Task goal = Each line that includes the word "computer" should be copied from the records.

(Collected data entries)
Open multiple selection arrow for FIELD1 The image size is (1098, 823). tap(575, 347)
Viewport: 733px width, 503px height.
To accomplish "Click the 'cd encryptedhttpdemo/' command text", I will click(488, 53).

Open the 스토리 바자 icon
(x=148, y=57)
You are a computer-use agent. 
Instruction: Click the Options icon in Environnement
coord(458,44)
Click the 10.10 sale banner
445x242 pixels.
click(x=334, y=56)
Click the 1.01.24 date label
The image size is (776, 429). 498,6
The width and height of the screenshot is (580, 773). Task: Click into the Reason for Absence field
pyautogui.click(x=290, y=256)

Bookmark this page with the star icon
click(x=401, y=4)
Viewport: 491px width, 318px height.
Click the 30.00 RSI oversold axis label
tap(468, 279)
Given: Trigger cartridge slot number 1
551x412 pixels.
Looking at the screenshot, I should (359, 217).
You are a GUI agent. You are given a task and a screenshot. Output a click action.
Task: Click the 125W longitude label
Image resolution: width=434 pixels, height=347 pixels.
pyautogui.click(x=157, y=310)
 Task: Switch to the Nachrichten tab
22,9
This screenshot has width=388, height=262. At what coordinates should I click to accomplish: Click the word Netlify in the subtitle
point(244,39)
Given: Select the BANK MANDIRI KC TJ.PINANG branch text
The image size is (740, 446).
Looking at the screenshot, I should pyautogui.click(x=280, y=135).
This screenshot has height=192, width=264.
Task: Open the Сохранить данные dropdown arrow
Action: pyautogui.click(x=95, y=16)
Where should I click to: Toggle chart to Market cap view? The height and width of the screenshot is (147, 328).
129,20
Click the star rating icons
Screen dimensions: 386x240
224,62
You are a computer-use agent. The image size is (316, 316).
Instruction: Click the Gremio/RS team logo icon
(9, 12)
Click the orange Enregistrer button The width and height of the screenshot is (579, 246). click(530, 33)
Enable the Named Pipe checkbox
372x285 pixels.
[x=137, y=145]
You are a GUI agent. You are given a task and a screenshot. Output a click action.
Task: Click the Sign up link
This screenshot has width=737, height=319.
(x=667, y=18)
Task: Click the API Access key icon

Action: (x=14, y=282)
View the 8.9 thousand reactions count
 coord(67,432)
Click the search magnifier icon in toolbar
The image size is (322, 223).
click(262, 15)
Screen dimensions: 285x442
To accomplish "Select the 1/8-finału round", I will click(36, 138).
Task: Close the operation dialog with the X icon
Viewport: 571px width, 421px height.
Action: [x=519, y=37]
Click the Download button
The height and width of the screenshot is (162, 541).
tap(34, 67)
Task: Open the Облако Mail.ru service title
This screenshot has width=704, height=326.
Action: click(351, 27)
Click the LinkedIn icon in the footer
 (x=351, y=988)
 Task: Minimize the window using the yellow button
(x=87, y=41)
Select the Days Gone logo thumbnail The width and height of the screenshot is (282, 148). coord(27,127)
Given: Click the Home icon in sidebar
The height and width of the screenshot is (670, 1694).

Task answer =
You are a computer-use agent. 
You are a computer-use agent. The image size is (316, 316).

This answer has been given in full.